■ **YOUR OBJECTIVE**
Transcribe the part of the listing that opens with the line containing "Where should I" and closes with the line containing "(x=62, y=205)", including both of those lines. Leave the pictures out of your answer.

■ **LISTED ENTRIES**
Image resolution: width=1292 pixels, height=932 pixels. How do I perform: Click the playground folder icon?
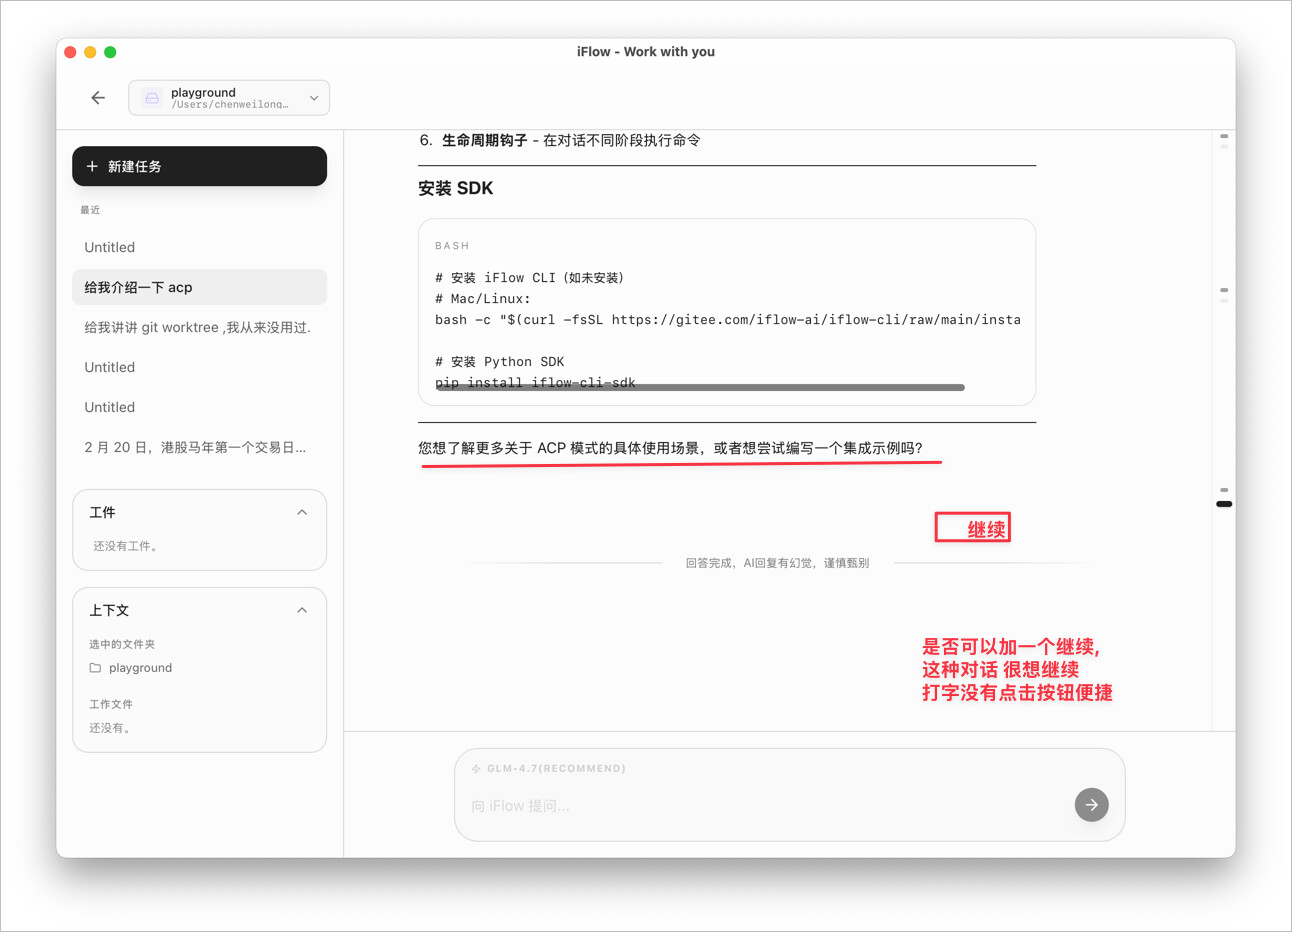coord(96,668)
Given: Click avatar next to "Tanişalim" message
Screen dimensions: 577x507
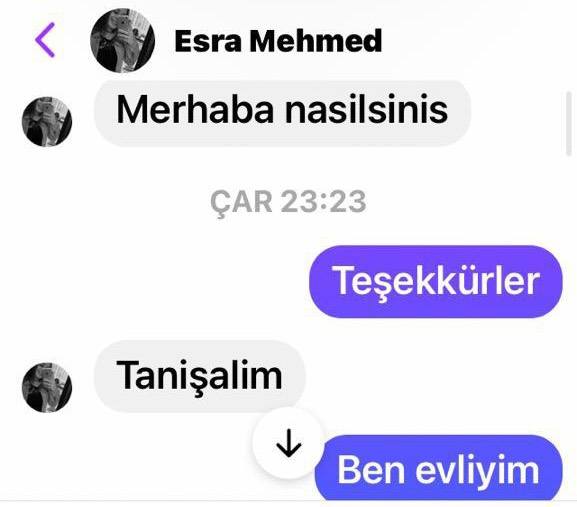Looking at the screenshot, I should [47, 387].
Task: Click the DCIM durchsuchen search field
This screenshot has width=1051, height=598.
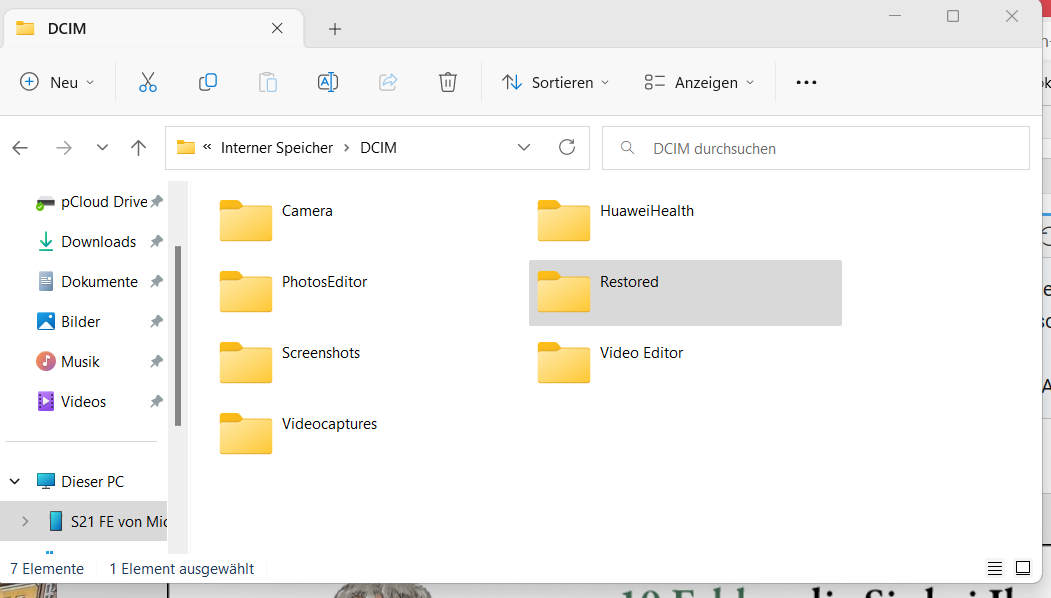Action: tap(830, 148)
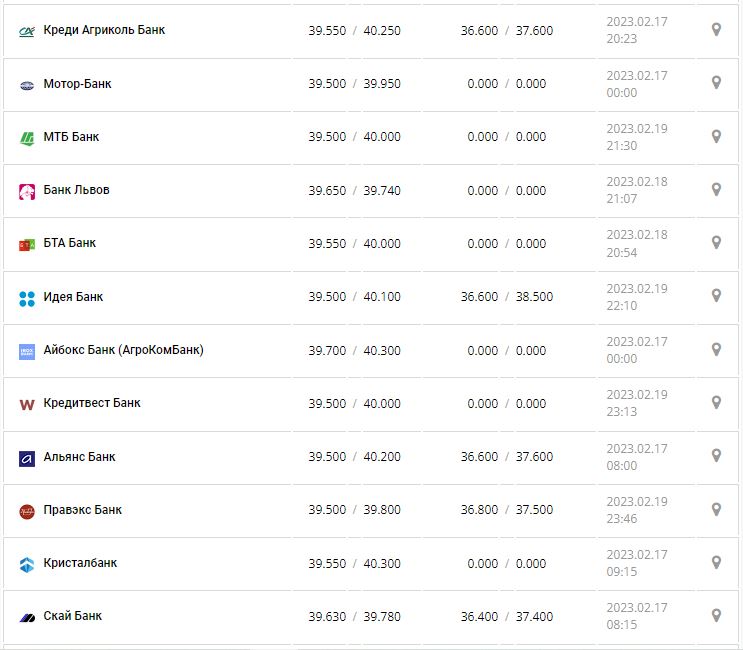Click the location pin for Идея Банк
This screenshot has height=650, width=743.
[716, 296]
--
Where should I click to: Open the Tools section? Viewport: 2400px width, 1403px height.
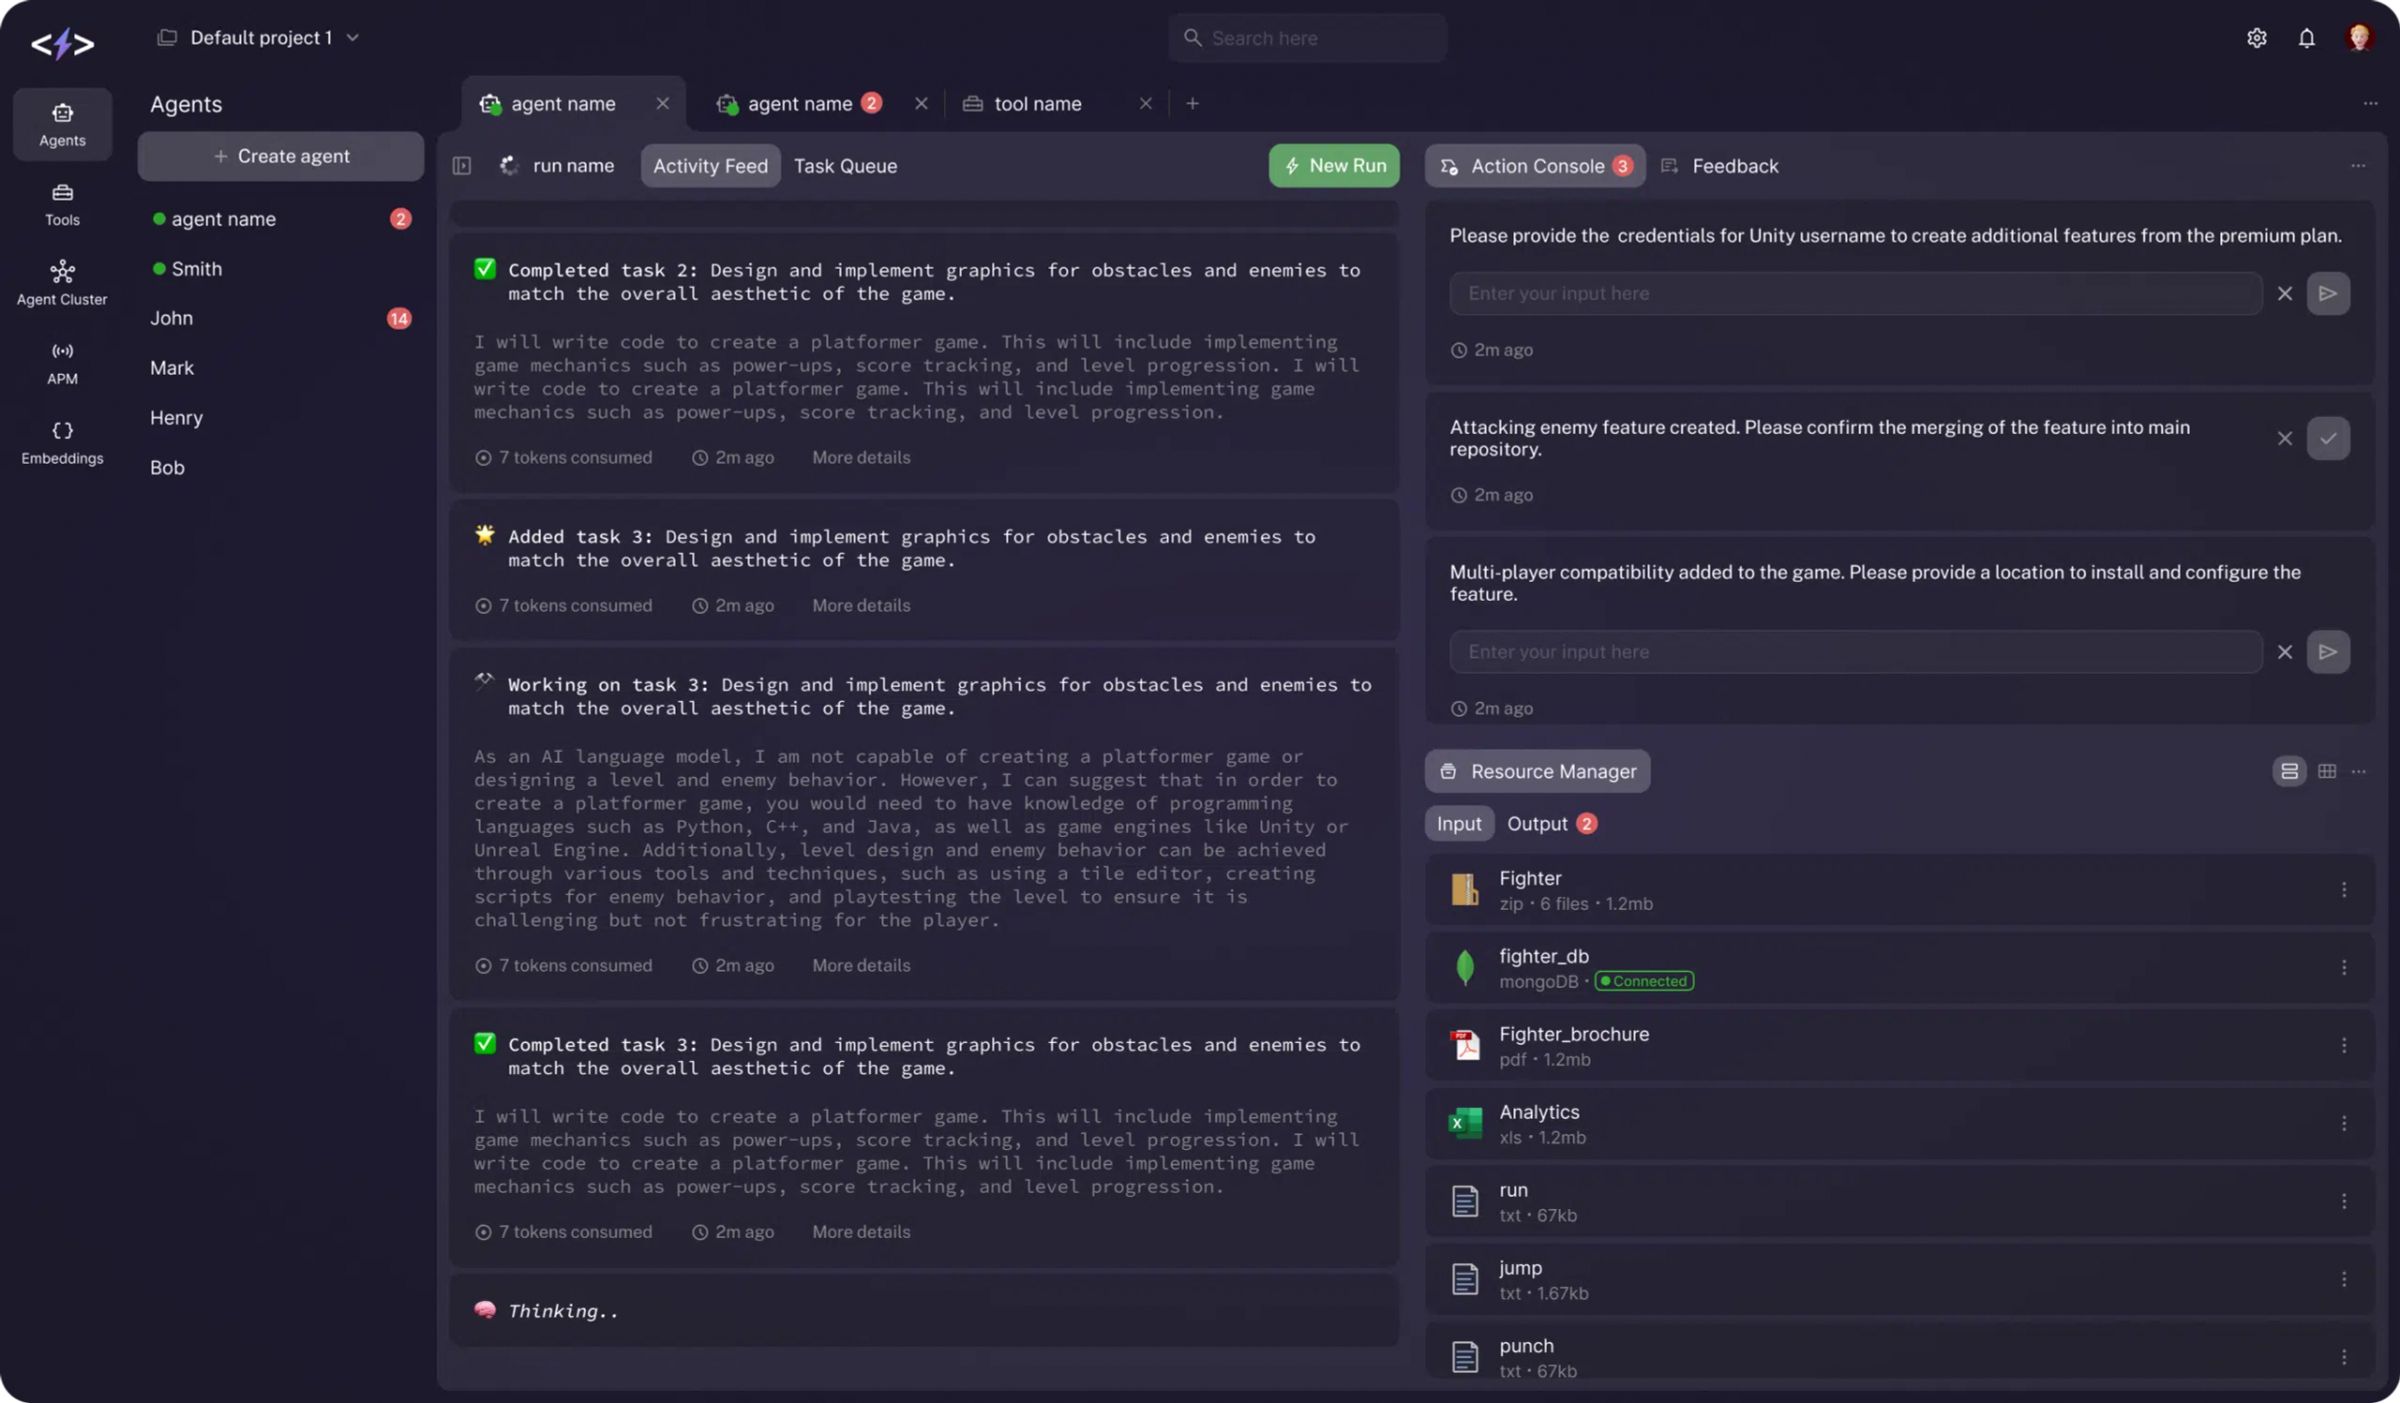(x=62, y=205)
==
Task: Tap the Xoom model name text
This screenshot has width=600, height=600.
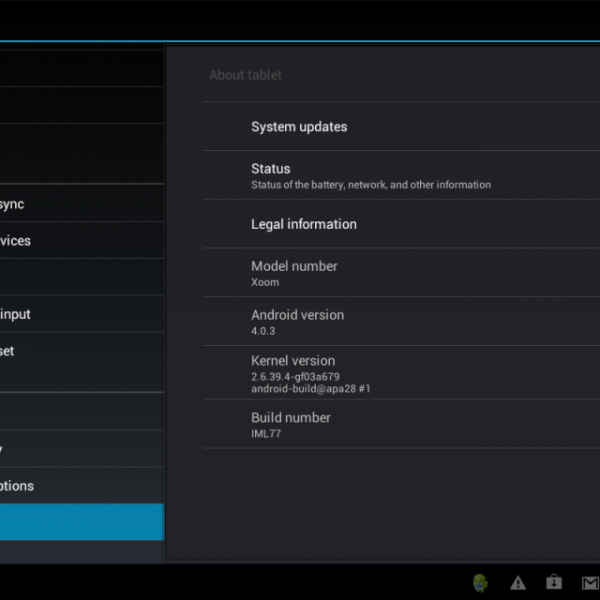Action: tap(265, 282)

■ **ANSWER FOR THE TASK**
Where should I click to: Open the Tools section? Viewport: 2400px width, 1403px height.
(x=62, y=205)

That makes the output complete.